Cases of childhood myopia, or nearsightedness, are on the rise. About 42% of Americans now have myopia.
This condition develops when the eyeball grows too long or when the cornea has an odd shape, known as astigmatism. Light rays aren’t able to focus directly on the retina’s surface, so distant scenes like classroom whiteboards appear blurry.
Single-vision lenses — eyeglasses with a single prescription across the entire lens — can restore far vision. But they can’t stall the progression of myopia. That’s unfortunate because myopia can eventually lead to more serious eye problems such as early cataracts, macular degeneration, glaucoma and retinal detachment. And there's another drawback to these lenses: They must be replaced often. Most children swap out their glasses for increasingly stronger prescriptions until they reach their early 20s. That’s the age when myopia usually stops progressing.

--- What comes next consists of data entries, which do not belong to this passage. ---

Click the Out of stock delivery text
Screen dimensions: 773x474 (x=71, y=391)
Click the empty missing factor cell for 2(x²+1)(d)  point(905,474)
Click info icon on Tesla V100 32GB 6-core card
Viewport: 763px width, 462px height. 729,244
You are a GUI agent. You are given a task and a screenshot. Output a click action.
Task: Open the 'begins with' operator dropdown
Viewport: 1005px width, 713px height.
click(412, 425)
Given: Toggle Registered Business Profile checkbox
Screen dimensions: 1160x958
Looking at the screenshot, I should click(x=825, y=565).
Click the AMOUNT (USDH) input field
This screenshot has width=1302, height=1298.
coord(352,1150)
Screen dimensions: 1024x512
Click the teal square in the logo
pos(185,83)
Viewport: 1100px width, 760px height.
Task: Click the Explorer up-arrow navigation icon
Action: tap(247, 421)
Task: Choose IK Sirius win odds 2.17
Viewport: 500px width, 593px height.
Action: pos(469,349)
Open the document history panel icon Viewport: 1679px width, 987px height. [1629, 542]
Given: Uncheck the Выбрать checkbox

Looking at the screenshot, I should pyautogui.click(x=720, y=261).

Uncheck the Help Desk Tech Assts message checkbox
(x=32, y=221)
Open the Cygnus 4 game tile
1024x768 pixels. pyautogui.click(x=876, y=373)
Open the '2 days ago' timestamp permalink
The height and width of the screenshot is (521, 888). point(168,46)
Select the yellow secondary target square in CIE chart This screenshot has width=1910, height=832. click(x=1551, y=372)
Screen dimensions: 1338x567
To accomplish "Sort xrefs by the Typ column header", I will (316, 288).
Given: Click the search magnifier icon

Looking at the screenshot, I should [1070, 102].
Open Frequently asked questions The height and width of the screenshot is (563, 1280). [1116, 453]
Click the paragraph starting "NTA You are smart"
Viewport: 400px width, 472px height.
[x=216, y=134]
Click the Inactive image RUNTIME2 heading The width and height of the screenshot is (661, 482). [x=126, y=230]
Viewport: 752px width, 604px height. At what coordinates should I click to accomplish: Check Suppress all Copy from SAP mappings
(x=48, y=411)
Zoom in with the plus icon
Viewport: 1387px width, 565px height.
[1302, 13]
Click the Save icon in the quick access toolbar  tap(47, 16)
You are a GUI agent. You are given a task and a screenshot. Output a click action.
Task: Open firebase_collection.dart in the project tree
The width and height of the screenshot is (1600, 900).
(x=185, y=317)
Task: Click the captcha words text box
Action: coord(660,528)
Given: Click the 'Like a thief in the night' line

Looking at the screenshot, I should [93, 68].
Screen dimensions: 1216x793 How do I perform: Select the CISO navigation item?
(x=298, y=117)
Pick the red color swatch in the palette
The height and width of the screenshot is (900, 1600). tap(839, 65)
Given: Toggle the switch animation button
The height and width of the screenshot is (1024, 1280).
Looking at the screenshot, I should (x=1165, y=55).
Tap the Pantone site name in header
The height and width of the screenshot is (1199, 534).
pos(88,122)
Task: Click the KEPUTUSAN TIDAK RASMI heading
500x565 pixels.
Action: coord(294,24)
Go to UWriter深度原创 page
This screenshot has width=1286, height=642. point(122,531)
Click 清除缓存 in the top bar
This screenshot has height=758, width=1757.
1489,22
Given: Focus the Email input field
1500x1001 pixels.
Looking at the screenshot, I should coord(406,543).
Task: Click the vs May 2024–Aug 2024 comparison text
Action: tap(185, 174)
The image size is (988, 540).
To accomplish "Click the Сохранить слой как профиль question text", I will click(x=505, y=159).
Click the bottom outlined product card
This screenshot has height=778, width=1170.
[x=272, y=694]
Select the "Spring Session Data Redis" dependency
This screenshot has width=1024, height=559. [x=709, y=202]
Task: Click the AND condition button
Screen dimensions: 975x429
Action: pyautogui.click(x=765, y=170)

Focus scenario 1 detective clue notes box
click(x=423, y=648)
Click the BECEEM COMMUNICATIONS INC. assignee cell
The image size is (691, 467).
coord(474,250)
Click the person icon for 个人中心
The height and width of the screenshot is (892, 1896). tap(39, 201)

Four potential alternatives to glasses aim to restore vision while also preventing the eye from growing too long as the child ages. These options, in no particular order — low-dose atropine drops, MiSight contact lenses, multifocal contact lenses and orthokeratology — could potentially go a long way towards protecting a child’s vision for life. Here are the pros and cons of these potential myopia treatments.
Atropine is an FDA-approved treatment for lazy eye, but doctors can prescribe it “off label” for an unapproved condition such as myopia when they think it might help.
Clinical trials have explored whether low-dose atropine eye drops can slow myopia progression. But the results have been mixed. A clinical trial of children in the United States found that low-dose (0.01%) atropine eye drops were not effective. A larger trial of children in Europe and North America found that 0.01% atropine drops were slightly helpful, but 0.02% drops were not. Two clinical trials in Asia have suggested that low-dose atropine drops do slow myopia progression, but a small clinical trial in Western Australia found no benefit. At this time, experts consider low-dose atropine a reasonable treatment for myopia. But research is ongoing to determine the most effective concentration of the drug.
Low-dose atropine drops need to be used every day for years to continue curbing the progression of myopia; otherwise, the condition can come back. Eyedrops don’t carry the same risk of infection as contact lenses, but they do have some drawbacks. The drops must be prepared by compounding pharmacies and can cause blurred vision, light sensitivity, enlarged pupils and itchiness.
MiSight lenses are the first FDA-approved contact lenses for controlling myopia progression in children. These soft, disposable lenses can be prescribed to children as young as 8 years old. The lenses are worn during the day and discarded at night.
MiSight lenses have concentric rings to redirect how light hits the retina, which tricks the eye into not growing too long. The lenses can restore far vision, but they can’t reshape the cornea to fix astigmatism.
To get the full benefit, children must wear their MiSight lenses six days a week, for 10 hours a day, until they are teenagers. The lenses are hard to handle, though, and young children with small eyes can sometimes find it difficult to insert and remove them.
Like all contact lenses, MiSight lenses pose a risk for infection. Good contact lens hygiene can lower this risk.
Multifocal contact lenses
Multifocal soft contact lenses combine multiple prescriptions into a single lens to improve near, intermediate and distance vision.
Researchers have found that multifocal lenses with a so-called “center-distance design” can also help slow myopia progression. When these lenses are worn for at least five hours a day, over a period of years, they may slow the elongation of the eye.
Like MiSight, these lenses carry a small risk of corneal infection.
Like orthodontics for your eyes, orthokeratology — dubbed “ortho-k” — uses a series of custom-fitted hard contact lenses to temporarily reshape a child’s cornea. This corrects myopia when it’s caused by astigmatism.
When the lenses are worn nightly, children with myopia can see clearly the next day without needing glasses or contacts. But when a child stops using the lenses, their cornea goes back to its original shape and myopia returns.
Multiple studies suggest that Ortho-K lenses may also slow the eye’s growth. That’s why they are frequently prescribed off-label for pausing myopia’s progression. Larger clinical trials are underway to gain FDA approval for this use.
There are some drawbacks to ortho-k. Some children have trouble adjusting to the hard lenses because they can seem uncomfortable at first. Also, wearing any lenses overnight carries a much higher risk than daytime wear of an infection called infectious keratitis, which can cause blindness. Since the lenses are reused, they require thorough cleaning and extra hygiene steps compared with disposable lenses.
Choosing the right treatment
Your ophthalmologist or optometrist will evaluate your child’s vision and help you choose the right treatment for your child.
Treatment options will depend on a number of factors including safety concerns, such as the increased risk of infections with Ortho-K, prescription level, eye sensitivity, personal compliance, hygiene, lifestyle and cost. Ortho-K and MiSight are the most expensive choices, costing between $1,000 to $4,000 per year. Low-dose atropine drops and multifocal contacts cost less than $1,000 for the entire duration of treatment.
In some cases, doctors may combine lenses and drops to enhance the efficacy of treatment.